Сегодня в Москве Пигмалионы-Хиггинсы — в исполнении М. Аверина в «Сатириконе», С. Маковецкого в «Современнике», А. Галибина в «Содружестве», — все тяжеловесы, с которыми трудно соперничать. Если же вспомнить еще экранные создания — «телевизионного» Питера О’Тула, да оскароносного Харрисона, — сразу понимаешь: трудно быть Генри Хиггинсом. Это как равняться на Одри Хэпберн в роли Элизы из оскароносного фильма «Моя прекрасная леди». Или на божественную Катерину Максимову — из фильма-балета «Галатея», поставленного недавно ушедшим Александром Белинским…

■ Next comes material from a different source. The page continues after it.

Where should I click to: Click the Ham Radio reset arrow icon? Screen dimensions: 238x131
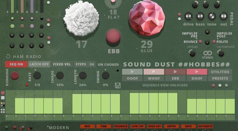[8, 56]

Первая исполнительница, для которой пьеса была написана, Стелла Патрик Кэмпбелл в свои 47 лет, говорят, играла 17-летнюю Элизу божественно. Обворожительная, обаятельная, с взрывным темпераментом, с прекрасным живым лицом и большими черными глазами, в которых светился острый ум, с «грудным» голосом, — Кэмпбэлл была достойна своего друга. Тому подтверждение — хорошо известная пьеса по письмам актрисы и писателя «Милый лжец». Сохранилась легенда, как на гастролях в Малороссии актриса перед спектаклем пошла на базар посмотреть на местных цветочниц и стала повторять их ужимки. Обеспокоенные женщины позвали полицейского, и тот, не понимая английского языка и гримас, которые Кэмпбелл строила, проговаривая текст из «Пигмалиона», хотел было ее арестовать, но тут проезжавший мимо театрал выскочил из кареты и бросился перед актрисой на колени, в благоговении целуя ей руки…
У Дитятковского — свой уникальный путь, свой голос. Он никогда не делал проходных спектаклей. И грустноватые комедии, и густые тучные драмы его — «Потерянные в звездах» на Литейном, «Федра», «Отец» в БДТ, «Мрамор» в «Борее», — сформировали творческую команду, в которой центром был Сергей Дрейден. В «Пигмалионе» он играет мусорщика Дулитла. Знаменитый своим особенным, ни на кого не похожим актерским стилем, он часто позволяет себе длинные паузы и фирменные фразеологические повторы, так что игра в импровизацию начинает казаться ее усталой имитацией.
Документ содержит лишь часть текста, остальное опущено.